The tuck planche involves straight arms and holding your body aloft.
The next step involves making it one step closer to the advanced tuck planche. I originally learned of this as one step in planche progressions from Coach Sommer in this article here. Check it out for more ideas. This includes:
1. Bringing your Shoulders Forward
Bringing your shoulders forward places additional stress on them as the leveraged position is harder to hold. As you progress in teh various planche moves you’re moving more and more forward, requiring more and more strength.
2. Straighten the Back
This one is closely tied into the next one. In fact all three of these are tied together. Straightening the back tends to make you need to raise the hips and move the shoulders forward. A back that is straight (even arched a little) and parallel to the floor is the position you’ll be holding for all future planche progressions.
3. Raise the Hips
The hips should be raised up to shoulder level. In the regular tuck planche the hips are low but this is the main point in moving to the advanced tuck planche. As you raise the hips its natural for the legs to start to untuck. When starting out make sure to keep them tucked but as you improve levering them out is the next step.

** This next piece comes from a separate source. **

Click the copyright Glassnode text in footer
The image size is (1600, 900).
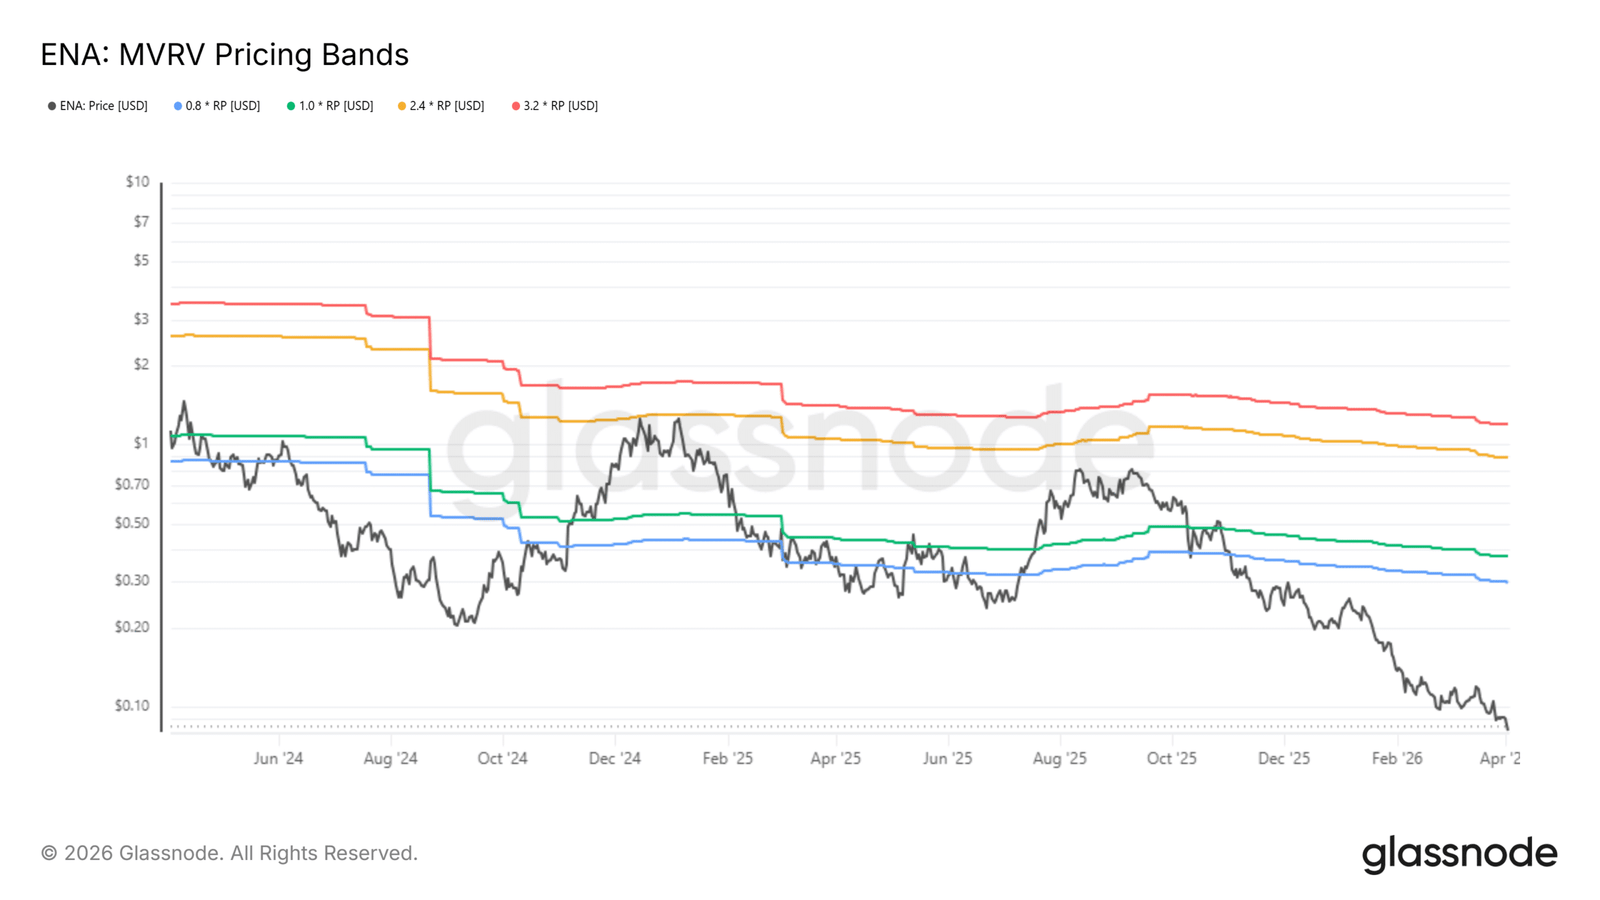[229, 853]
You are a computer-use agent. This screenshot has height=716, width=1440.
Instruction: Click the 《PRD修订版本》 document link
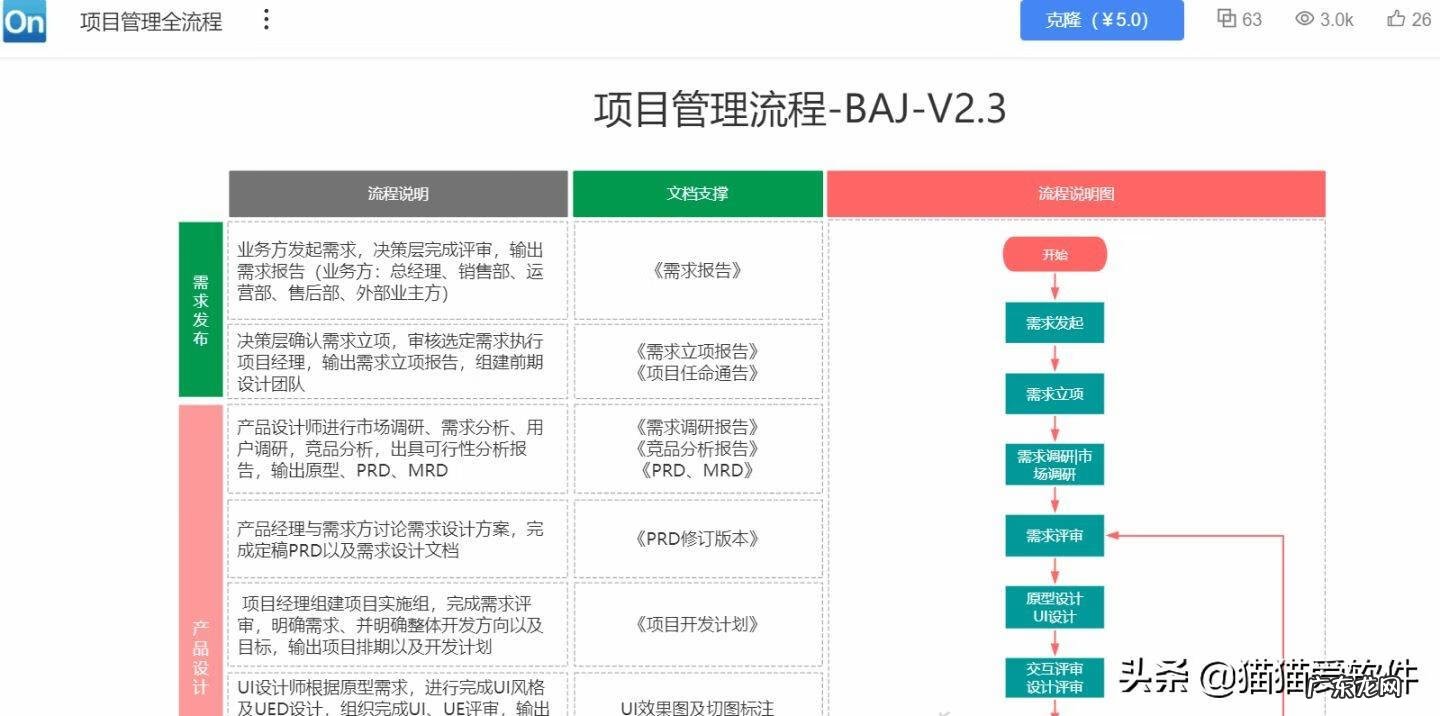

I didn’t make it completely clear in the video. Think of these three areas as places you can focus on and start the movement from, but recognize that they are all related.

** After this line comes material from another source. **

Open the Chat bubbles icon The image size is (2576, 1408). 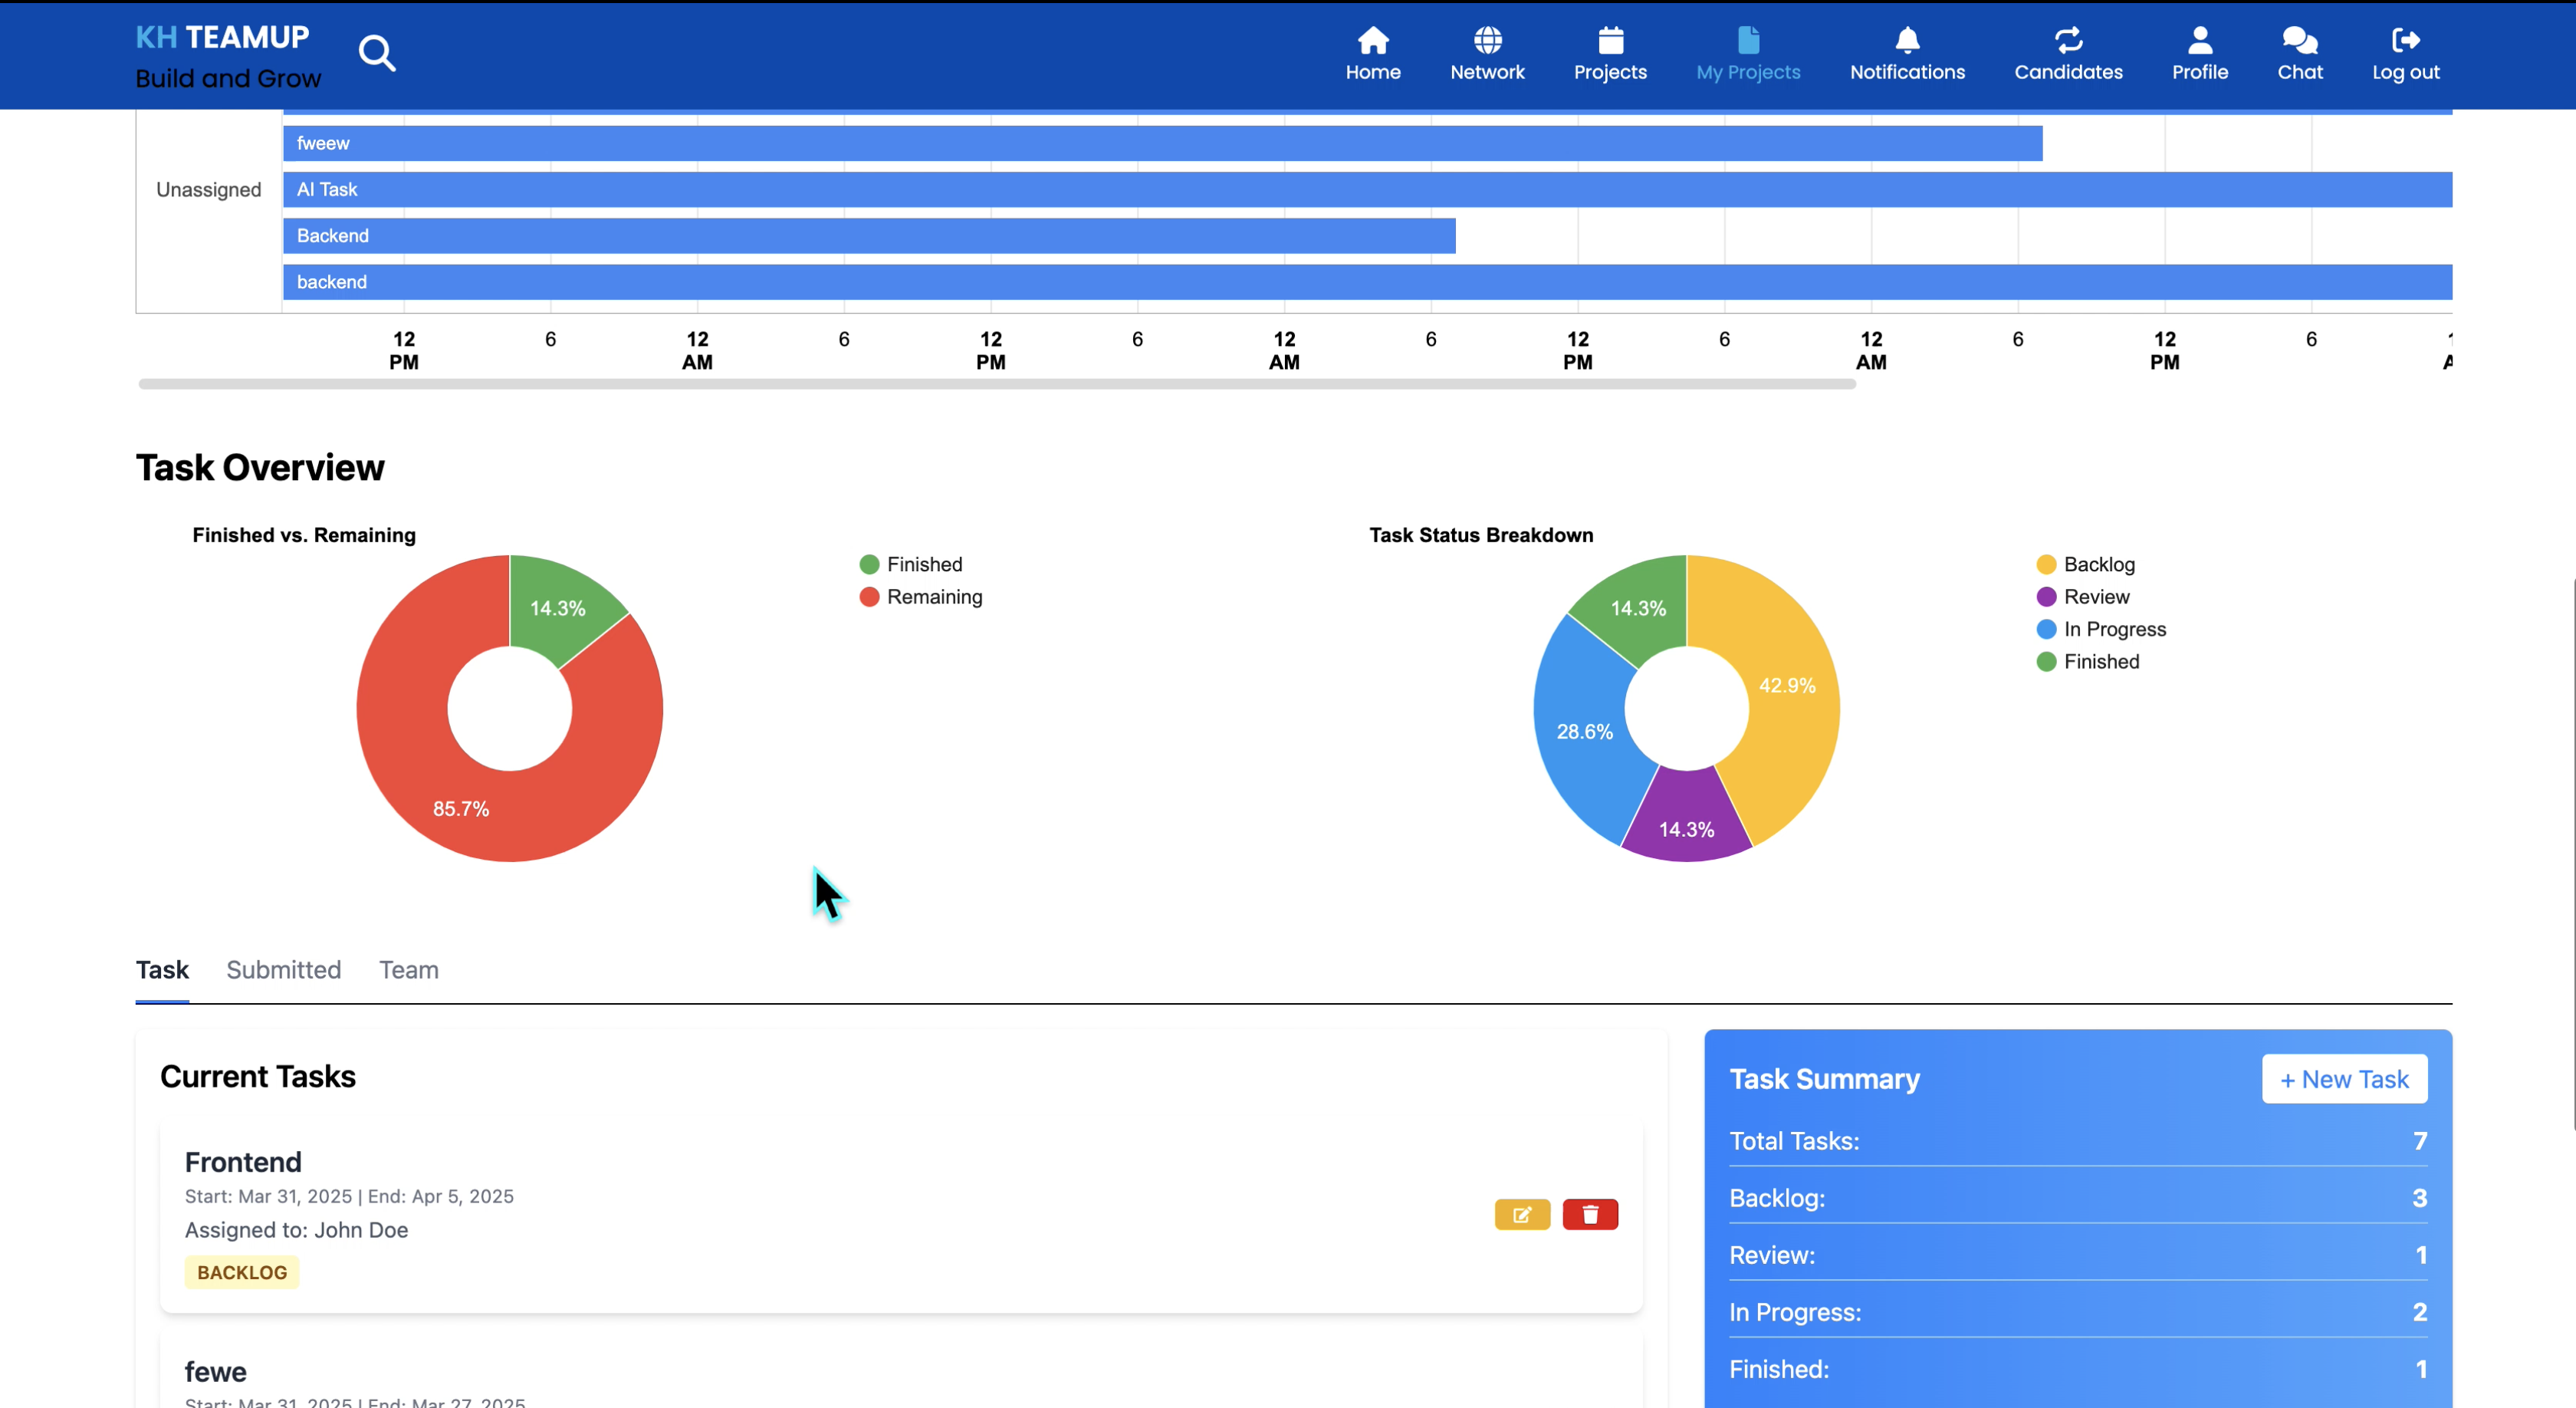pos(2299,40)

The planche is a truly difficult move and will take a long time to master. With these moves be content to add a second here, or a slightly better position there. Small improvements over time lead to amazing moves.
For much more on planching as well as all forms of hand balancing consult the Hand Balancing Mastery Course.
Comments
Very good aticle Logan! As ususal! I have trained/played with the Planche for the last year on & off… but Am on planning to work on it dilligentely from the beginning of this year, wich means I’m ALREADY 6 feet deep innit! I love this training… Although I train it WITHOUT any paralletes or pushup handles/blockweight handles… simply because it’s harder & it allows me at the same time also improve whenever I do choose to train or try it out on paralletes & so on…

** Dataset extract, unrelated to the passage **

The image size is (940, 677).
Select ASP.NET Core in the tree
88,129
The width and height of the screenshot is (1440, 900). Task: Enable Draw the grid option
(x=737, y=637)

I’m NOW working on the Flat Tuck Planche step from Coach Sommer’s Fantastic book: Building the Gymnastic Body… Freaking LOVE that book! I’m currently working on it SLOWELY & with the ”Steady State Cycle” program… I have to say that with the Steady State Cycle (Overload, Load & Underload) Phases I feel that I make WAY MORE & BETTER Progress in the LONG run then without it, I tried last year to rush FAST through the easier steps (like the Advanced Frog Stand, Tuck Planche)… but found out I burned out fast with that kinda attitude towards the Planche training, wich, like you said, WILL take ALOT of time to TRULY Master! & As I’m planning to MASTER the TRUE planche, with the face facing forwards & Body Straight from Head to Toes like Rafael Guerrero… I know that it will take at LEAST 4x MORE time then with the Regular (face down) Planche that MOST people do…
So my question was…. what experiences did you have with the Steady State Cycle in the LONG RUN? any improvements & good results with it? how about the ”mental burnout” that Coach Sommer is talking about in his book & how to avoid it with the ”Steady State Cycle”? you noticed any differences with this type of program towards the Planche (can also be used for the Front Lever, Back Lever, Manna, STraddle Sit etc.)
I was just wondering if this ”Steady State Cycle” worked better in the LONG RUN then the other programs he mentioned in his book? & what your ideas are about it… the Ups & Downs if you will?
Thanks for your time man! & I’m looking forward to your answer!
sorry but the link to Sommers doesn’t go anywhere. could you check it out?
But how do you go from “frogstand” to tuck planche?